I’m standing right on edge. I know how you feel @BeShyPlumLeader. I’m inching towards feeling it’s ok to be guided by my feelings but it’s taken a long time. Unless your H is abusive, your DCs can have the same relationship they have now. He’ll carry on being a dad even if he stops being your partner. For me, H hasn’t wanted to talk which makes me think he know where we’re heading. But he still wanted to go out as normal today. I said no - and currently sat on my own in a sunny cafe. Exams in our house, so want to avoid a big scene right now. But am taking baby steps and feeling proud of myself for it.

WhoAmIToTellYou · 12/05/2025 18:18

BeShyPlumLeader · 09/05/2025 23:33

Hi, I know this is an old thread but on the off chance you see this reply I wondered how you're getting on now? Did you leave your husband? I want to leave my marriage for very similar reasons, but I'm scared to make the leap for fear of hurting my kids (who adore him) or things getting nasty etc xx

Hi @BeShyPlumLeader , i have started divorce proceedings a year after that message so yes, i did it. It’s been 4 years and i can hand on heart say I have zero regrets. I did the right thing.
Our divorce was quite amicable so I guess i was lucky in that respect. It was stressful but once done and dusted, things have settled. We co-parent fine and maintain good enough relationship. Kids are fine too.

I am also in a relationship and cautiously happy; it feels like i might have found my person. Time will tell.

BeShyPlumLeader · 12/05/2025 23:34

WhoAmIToTellYou · 12/05/2025 18:18

Hi @BeShyPlumLeader , i have started divorce proceedings a year after that message so yes, i did it. It’s been 4 years and i can hand on heart say I have zero regrets. I did the right thing.
Our divorce was quite amicable so I guess i was lucky in that respect. It was stressful but once done and dusted, things have settled. We co-parent fine and maintain good enough relationship. Kids are fine too.

I am also in a relationship and cautiously happy; it feels like i might have found my person. Time will tell.

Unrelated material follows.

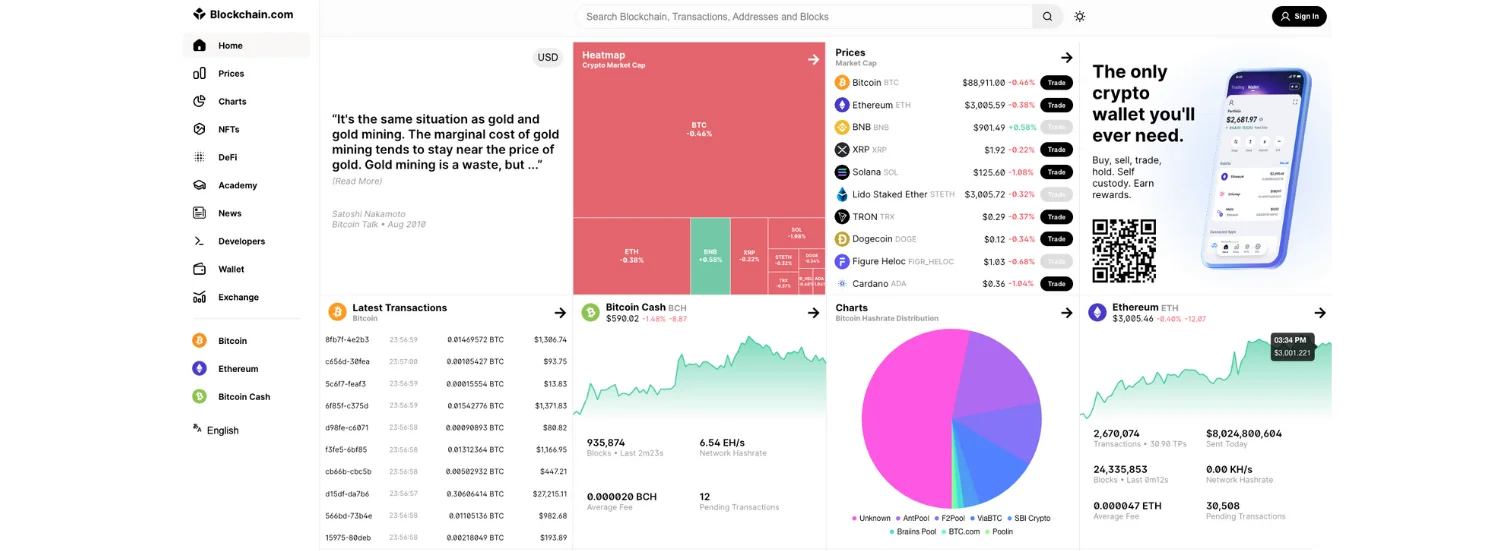This screenshot has height=551, width=1489.
Task: Click the Read More link under quote
Action: point(357,181)
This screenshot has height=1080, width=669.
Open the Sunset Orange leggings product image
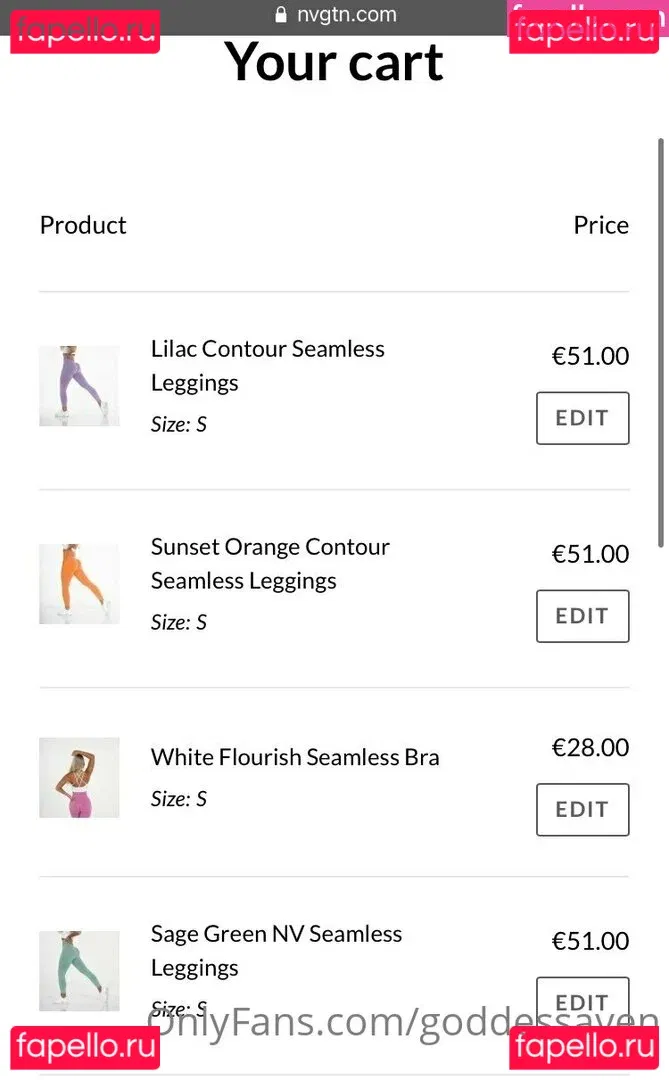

Thank you so much for replying to me. I'm so pleased to hear you're doing well and have no regrets. It really gives me hope

Do you mind if I ask a few questions please? How did your kids take it at first? Did you both manage to keep on good terms for them? One of the main things I'm worried about is where I will live with my kids and how ill afford to run a house on my own. He will probably want 50/50 custody which is fine, but he earns double what I do (and that's only since I went full time a year ago. Previously I always worked part time to be there for the kids) and I'd never get a mortgage with only 50% of the equity in our home. I'd need a bigger cut to put down as a deposit, but I can see that really pissing him off (and therefore hard to be amicable). Aggh just so many things to think about

WhoAmIToTellYou · 14/05/2025 10:21

My kids were 11 and 6 at the time, tbh it feels like it was all ages ago. It wasn’t horrible as we were always flexible re where kids are staying. We don’t have agreed days up to this day, each week might be slightly different in terms of who’s where depending on what we both have on.
My 11 year old (at the time) hated me for a bit because i got into a new relationship quite soon after divorce. It was too soon for them to understand and accept. We are over that now and back on good terms (my relationship didn’t survive but i have learned a lot from it).

Re financial split you need to get professional advice. I understand the worry and to get through it, find out the facts, what you would be entitled in case of divorce etc. Then you can plan your next step.